First country to give women the vote. First country to sign a free trade agreement with China. First up Everest.
Yes, we know what it is to be first. To be the one others want to follow.
But do we know what it is to be out on a limb? To jump the starting gun and be running alone? Well, we are soon about to find out.
New Zealand will be the only country in the world to enact a national, all-sectors, all-gases ETS. Just us.
The US won’t be, nor Japan, India or China. And Australia has just pulled out as well.
You have been told by our Climate Change Minister that 29 European countries already have an emissions trading scheme. So don’t worry, we are not alone.
Not so. The Europeans are well known for their diplomatic skills. As somebody once said, a diplomat is one who can cut his neighbour’s throat without having his neighbour notice it.
Sound familiar?
The EU scheme is very far from an all-gases all-sectors ETS.
It doesn’t apply to methane, nitrous oxide, fluorocarbons, ozone, etc. It covers carbon dioxide only. It doesn’t apply to emissions from the transport sector, households and small business. It doesn’t apply to agriculture, construction, waste, etc.

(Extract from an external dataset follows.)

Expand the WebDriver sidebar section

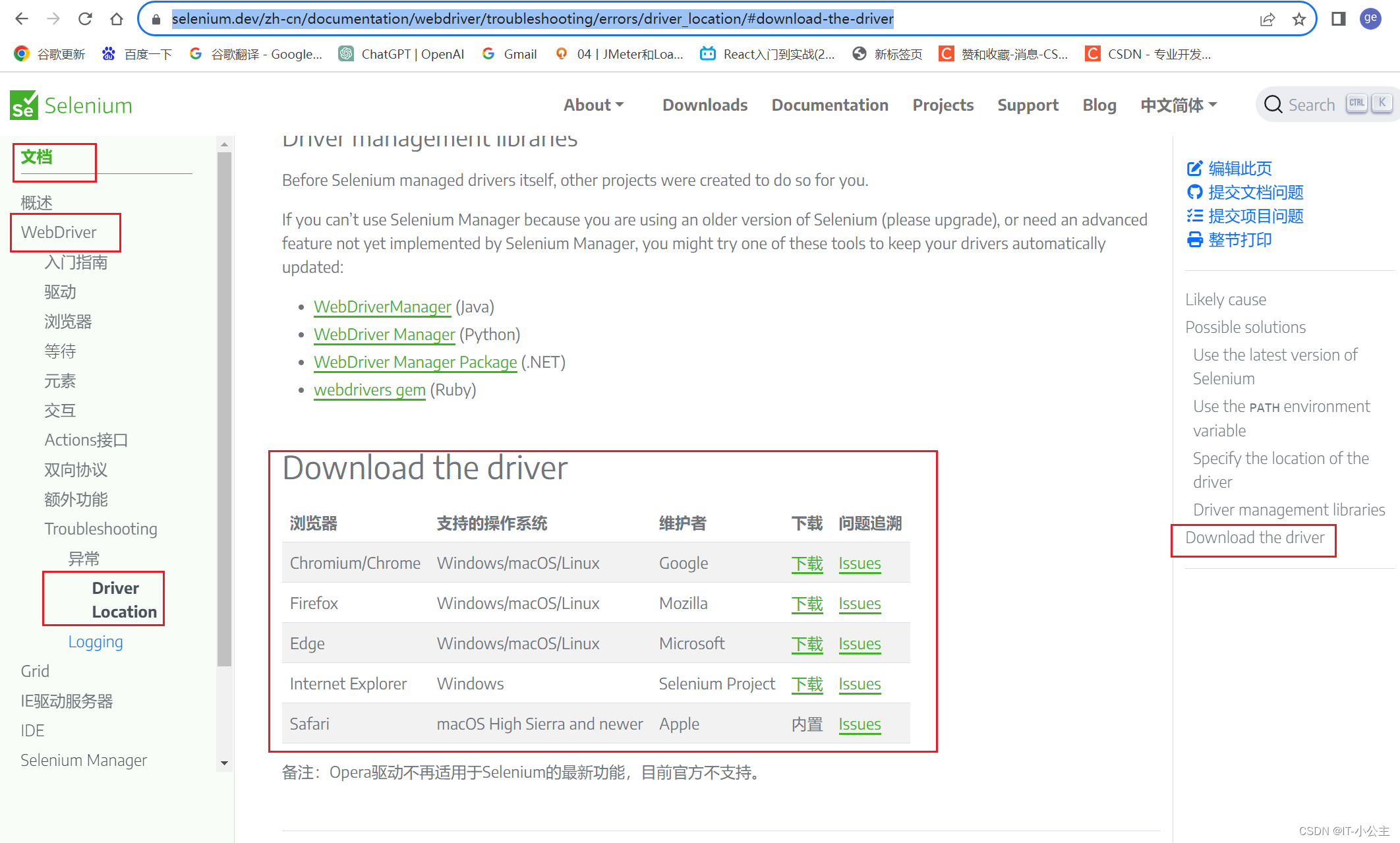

So almost 60 per cent of EU emissions are omitted. It applies only to heavy industry and electricity generation – all other economic sectors are out.
And in the electricity sector the allocations have become so complex, so riddled with exceptions and special cases that, for all practical purposes, the EU ETS has not built any carbon price into electricity during its first five years. So overall, the European ETS covers only 4 per cent of economic output.

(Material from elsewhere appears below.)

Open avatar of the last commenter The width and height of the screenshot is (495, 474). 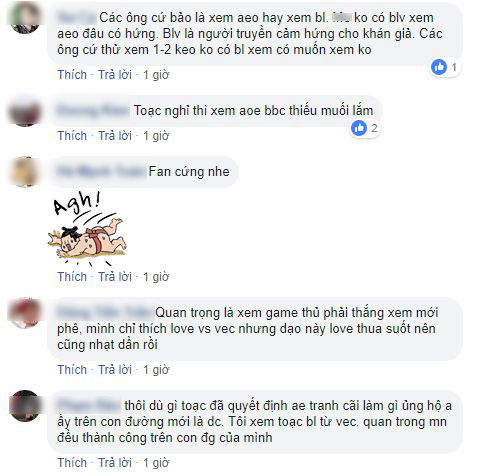point(25,406)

Within the European trading and ETS area, over 80 per cent of exports and imports by value are with the other countries under the same minimalist ETS regime. So those businesses are competing largely with other businesses facing the same costs and the same restrictions.
But not us.
Our government is imposing these NZ ETS costs on you. No other government is imposing such costs on their farming sectors. Your competitors get off scot-free.
Meat and Wool NZ has calculated that the cost for the average dairy farmer will be $10,200 per annum. Less than a quarter of this is animal methane and nitrous oxide – which comes into the ETS in 2015. The overwhelming majority is electricity, petrol and the processing costs of dairy factories. This starts on July 1 this year.
Meat and Wool NZ also confirms that the cost of the ETS to dairy farmers is 7.5 cents per kg of milk solids – the MAF estimate of 2.5 cents is just a fraction of the full true cost.
On 1 July, the tentacles of New Zealand’s Emissions Trading Scheme will reach across every sector of our economy. And into everybody’s pocket.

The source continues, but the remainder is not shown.